Punto de Fisión

Mentiras de destrucción masiva

En vísperas de la invasión de Irak, el general Norman Schwarzkopf intentó disuadir al presidente George Bush Jr. de su cruzada en Irak. Schwarzkopf sabía de lo que estaba hablando puesto que, a las órdenes del padre de Bush Jr., fue el artífice de la liberación de Kuwait y comprendió sobre el terreno la catástrofe que podía desencadenarse al derrocar a Sadam Hussein. "Este hombre es peligroso" advirtió el general sobre aquel ex borracho hijo de papá metido a estadista, "le gusta la guerra". En realidad, era Schwarzkopf quien no entendía la oportunidad que se abría tras la puesta en marcha de la maquinaria bélica estadounidense. Lo del petróleo era lo de menos: el verdadero negocio estaba en los beneficios disparatados de la industria militar y las grandes empresas de seguridad privada, todas ellas en manos de amiguetes presidenciales.

Que a cambio de ese dineral tuvieran que morir cientos de miles de inocentes, destruir un país hasta los cimientos, provocar una crisis política sin precedentes en la zona y dar a luz metástasis terroristas cuyas consecuencias vamos a padecer durante décadas, no suponía el menor problema para la piara de indeseables que formaba el gabinete de Bush. El único obstáculo que se interponía entre su codicia y un océano de sangre inocente era encontrar una excusa que ocultara aquel proyecto de apocalipsis bajo el ropaje de la legalidad internacional. Entonces llegaron los poetas imperiales, siempre dispuestos a afinar la lira en semejantes ocasiones, e inventaron una breve metáfora lo bastante audaz como para encandilar a la opinión pública: armas de destrucción masiva. La metáfora adquirió visos de corporeidad el día en que Colin Powell, emulando a David Copperfield, anunció al mundo que habían descubierto por fin dónde se escondían las dichosas armas de destrucción masiva. Entonces sacó la foto aérea de una furgoneta aparcada en una calle y dijo muy serio: "Están ahí dentro".

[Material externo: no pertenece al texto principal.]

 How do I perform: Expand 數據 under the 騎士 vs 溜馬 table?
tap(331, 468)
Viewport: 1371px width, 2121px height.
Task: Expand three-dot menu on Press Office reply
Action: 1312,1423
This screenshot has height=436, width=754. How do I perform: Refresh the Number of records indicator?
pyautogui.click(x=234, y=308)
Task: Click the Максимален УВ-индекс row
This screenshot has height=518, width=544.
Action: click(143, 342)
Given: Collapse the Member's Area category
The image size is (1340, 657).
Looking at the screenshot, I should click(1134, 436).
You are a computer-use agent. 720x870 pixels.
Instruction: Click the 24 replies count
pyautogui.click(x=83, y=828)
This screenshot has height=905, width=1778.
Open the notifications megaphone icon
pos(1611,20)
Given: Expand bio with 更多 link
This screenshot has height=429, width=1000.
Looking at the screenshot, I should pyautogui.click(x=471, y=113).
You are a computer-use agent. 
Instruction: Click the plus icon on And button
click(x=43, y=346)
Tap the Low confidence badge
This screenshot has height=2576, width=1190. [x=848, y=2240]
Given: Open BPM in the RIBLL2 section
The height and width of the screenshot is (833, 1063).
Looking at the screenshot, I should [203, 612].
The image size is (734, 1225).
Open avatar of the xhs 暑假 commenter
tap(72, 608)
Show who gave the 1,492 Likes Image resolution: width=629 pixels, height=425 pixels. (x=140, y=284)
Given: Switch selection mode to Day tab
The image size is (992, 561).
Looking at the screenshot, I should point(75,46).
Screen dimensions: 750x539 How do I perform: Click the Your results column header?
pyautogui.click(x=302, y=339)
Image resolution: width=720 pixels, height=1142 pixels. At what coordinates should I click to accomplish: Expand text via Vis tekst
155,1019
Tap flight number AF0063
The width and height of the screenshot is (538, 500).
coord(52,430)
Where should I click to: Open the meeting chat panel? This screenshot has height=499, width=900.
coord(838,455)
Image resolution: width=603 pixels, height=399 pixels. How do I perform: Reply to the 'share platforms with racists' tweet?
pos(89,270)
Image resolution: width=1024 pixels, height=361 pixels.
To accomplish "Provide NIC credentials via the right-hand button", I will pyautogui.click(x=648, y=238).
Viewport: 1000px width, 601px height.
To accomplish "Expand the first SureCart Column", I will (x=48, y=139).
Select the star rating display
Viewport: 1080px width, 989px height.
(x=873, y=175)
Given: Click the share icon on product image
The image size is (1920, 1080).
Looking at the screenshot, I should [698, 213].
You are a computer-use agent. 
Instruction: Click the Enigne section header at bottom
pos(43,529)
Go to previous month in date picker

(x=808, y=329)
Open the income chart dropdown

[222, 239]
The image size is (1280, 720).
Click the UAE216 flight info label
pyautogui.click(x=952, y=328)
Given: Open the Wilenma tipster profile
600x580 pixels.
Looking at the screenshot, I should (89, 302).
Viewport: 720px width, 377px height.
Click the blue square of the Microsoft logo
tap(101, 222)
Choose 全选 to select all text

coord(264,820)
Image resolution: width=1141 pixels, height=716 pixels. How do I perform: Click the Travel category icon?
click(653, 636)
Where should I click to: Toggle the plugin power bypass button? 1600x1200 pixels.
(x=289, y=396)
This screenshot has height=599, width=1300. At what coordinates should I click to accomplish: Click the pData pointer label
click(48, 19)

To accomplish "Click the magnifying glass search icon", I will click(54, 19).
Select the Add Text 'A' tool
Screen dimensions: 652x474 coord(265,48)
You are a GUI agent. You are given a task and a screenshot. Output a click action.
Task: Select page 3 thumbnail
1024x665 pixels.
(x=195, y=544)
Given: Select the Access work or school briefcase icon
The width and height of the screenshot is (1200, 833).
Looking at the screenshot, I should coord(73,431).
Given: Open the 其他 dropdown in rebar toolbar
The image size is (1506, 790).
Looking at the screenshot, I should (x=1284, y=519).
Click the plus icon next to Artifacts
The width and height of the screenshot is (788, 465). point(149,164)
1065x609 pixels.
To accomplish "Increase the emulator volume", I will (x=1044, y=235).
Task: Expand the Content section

En 2007 hasta Jose Mari Aznar -quien tiempo atrás se disfrazó proféticamente del Cid aunque a quien de verdad se parecía era a Superlópez- reconoció que se había equivocado en el asunto. "Todo el mundo pensaba que había armas de destrucción masiva en Irak" dijo, una confesión que envolvía en audaz carambola al menos dos mentiras más: lo de "pensar" y lo de "todo el mundo". "Tengo el problema de no haber sido tan listo de haberlo sabido antes" remató con franciscana humildad, cuando ya la infamia se caía por su peso. Ahora acaba de salir a la luz el informe Chilcot, que ha publicado en edición de lujo lo que sabía hasta el último tonto de pueblo: que la guerra de Irak fue un crimen contra la Humanidad perpetrado con alevosía y sin nocturnidad. Blair, que ya había prometido apoyo incondicional a Bush ocho meses antes de iniciarse la matanza, dice ahora que siente mucho dolor y arrepentimiento, mucho más de los que nos pensamos. El cine, gracias a Polanski, ya lo había retratado como el embustero irresponsable y genocida que es en una película donde Pierce Brosnan lo interpretaba con gélida arrogancia.

Lo asombroso es que el informe Chilcot haya requerido siete años de investigación. Más de 150.000 documentos analizados y evaluados para soltar una conclusión de chirigota. Tal vez no sea tan asombroso, teniendo en cuenta que se trataba de demostrar la inexistencia de una ficción, algo parecido a los miles de volúmenes que filósofos y científicos han dedicado a socavar la entelequia del concepto de Dios. No hay nada que cueste tanto trabajo como rebatir una puta mentira.